[TASKS TO PERFORM]
• A. List every outcome that the Health Bill column names in the Outcomes Framework.
• B. Extract a passage from the Health Bill column verbatim, beginning at the words "Lansley’s biggest error" and stopping after the words "than the recession.".

[PROVIDED PASSAGE]
■ ■ ■ ■ ■

Medicine Balls, Private Eye Issue 1285
Filed under: Private Eye — Dr. Phil @ 5:37 pm

The Health Bill Balls

Should you feel sorry for Andrew Lansley? The Health Secretary has been polishing ideas for his Health and Social Care Bill for seven years and has spent nine months travelling around England explaining the changes to NHS staff, patients and MPs. But in the last few weeks the BMA has voted for the Bill to be withdrawn and reconsidered, the Lib Dems have voted overwhelmingly in favour of amendments, a study by the Nuffield Trust has found that only 23 per cent of GPs believe the reforms will improve the level of care already provided to patients, and 220,000 people have signed an on-line petition opposing it.

The headline concepts of the Health Bill are hard to argue against – get staff involved in designing and commissioning services, give power to patients and focus on better clinical outcomes. Lord Darzi, the Labour health minister, proposed just that and by the time Labour left office clinical outcomes were improving and patient satisfaction was at an all time high.

Labour’s good fortune was to invest heavily in the NHS without having to pick up the tab for the debt. Despite improvements in services, overall productivity hardly budged and Lansley is right to focus on this. But instead of laying waste to two tiers of NHS management in one sentence, he could have kept the best of the Primary Care Trusts, ditched or merged the bad ones and put more clinical staff and patients on the boards.

Lansley’s biggest error has been to downplay what effect the debt-reduction program will have on the NHS. The Tories made a big song and dance of securing a tiny increase in funding, year on year, but high inflation may wipe that out. The NHS has always swallowed up money at a rate far above inflation, so even if Lansley kept Labour’s NHS structure, the service would still be facing massive problems in the next few years. But because the focus of the debate is so heavily on his reforms, he’s likely to be blamed rather than the recession.
Lansley is desperate for clinical staff to take more responsibility for determining how limited resources are spent, and many would be happy to be involved in redesigning services if they weren’t already working eighty hours a week. Most major reforms need pump priming money to get them started, to pay for training and locum cover, but there’s little of that about. And although GPs are very adept at running small cottage industry practices, it’s a big step up for them to work together in commissioning groups and make the kind of instant productivity improvements that the NHS needs to stay afloat.

But it’s the labyrinthine complexity of the Health Bill that may sink it. The Outcomes Framework starts very well. There are only five of them 1. Preventing People from Dying Prematurely 2. Enhancing quality of life for people with Long Term Conditions 3. Helping people recover from episodes of ill-health or following injury. 4. Ensuring people have a positive experience of care 5. Treating and caring for people in a safe environment and protecting them from avoidable harm.

If the reforms focussed on those five outcomes, everyone would understand them. But they’re being translated into 150 quality standards and then they’ll be ‘fed into’ the Commissioning Outcomes Framework, the Commissioning Guidance and the Provider Payment Mechanisms of tariff, standard contract, CQUIN and QOF. Finally, the division of commissioning labour is split between the NHS Commissioning Board and GP Consortia, and the 60% of management costs that Lansley was so keen to save have been neatly reinvented.

■ ■ ■ ■ ■

[EXTRACTED DATA]

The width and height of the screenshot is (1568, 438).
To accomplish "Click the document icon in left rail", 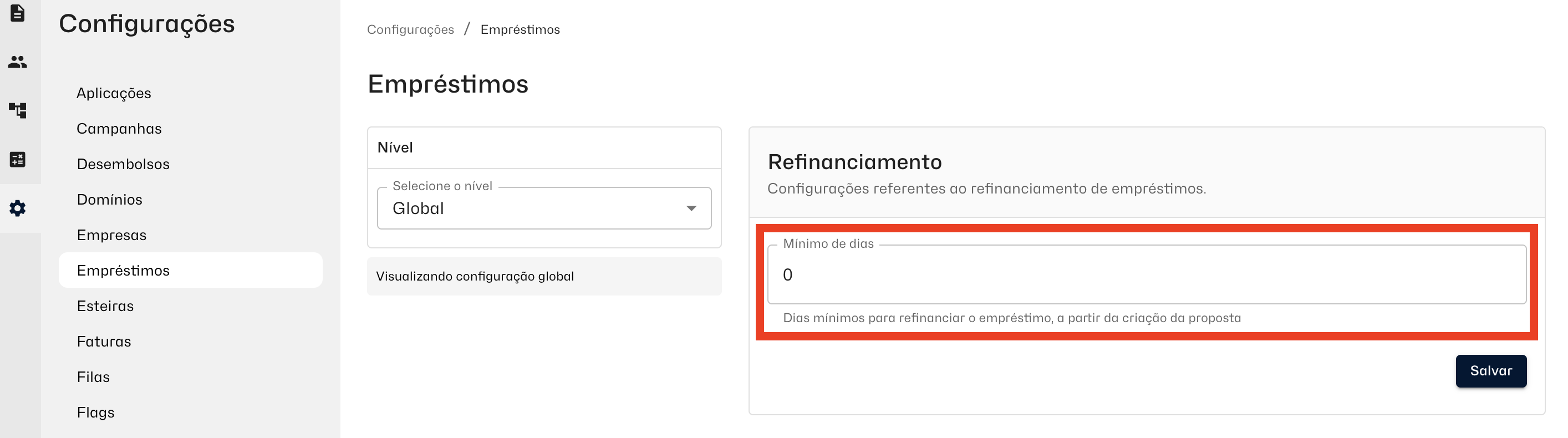I will pyautogui.click(x=18, y=13).
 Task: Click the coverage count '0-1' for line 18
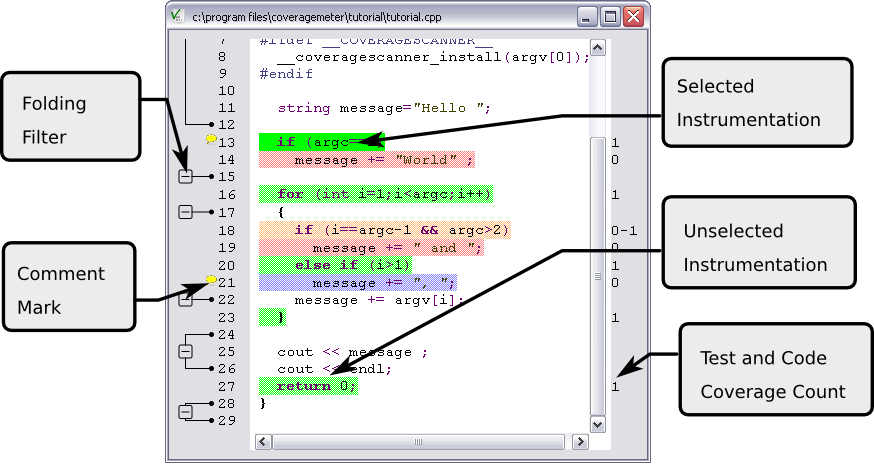(x=624, y=231)
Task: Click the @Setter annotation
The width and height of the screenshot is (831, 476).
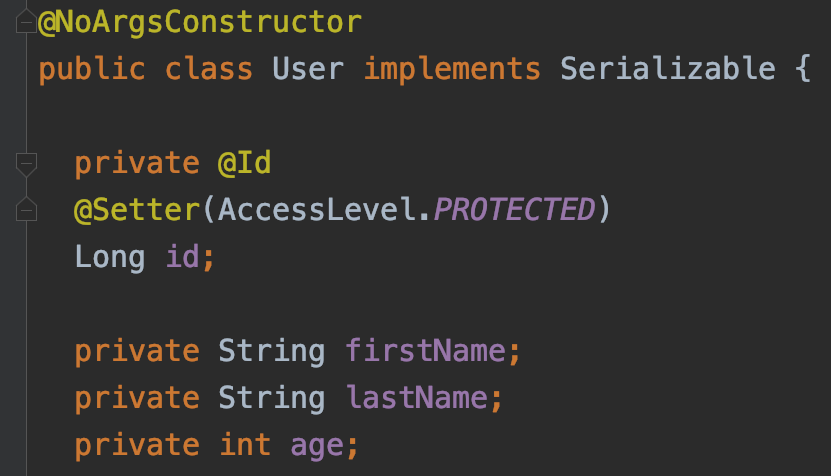Action: 137,210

■ ■ ■ ■ ■

[TASK-BY-TASK RESULTS]
• A.
1. Preventing People from Dying Prematurely
2. Enhancing quality of life for people with Long Term Conditions
3. Helping people recover from episodes of ill-health or following injury
4. Ensuring people have a positive experience of care
5. Treating and caring for people in a safe environment and protecting them from avoidable harm

• B.
Lansley’s biggest error has been to downplay what effect the debt-reduction program will have on the NHS. The Tories made a big song and dance of securing a tiny increase in funding, year on year, but high inflation may wipe that out. The NHS has always swallowed up money at a rate far above inflation, so even if Lansley kept Labour’s NHS structure, the service would still be facing massive problems in the next few years. But because the focus of the debate is so heavily on his reforms, he’s likely to be blamed rather than the recession.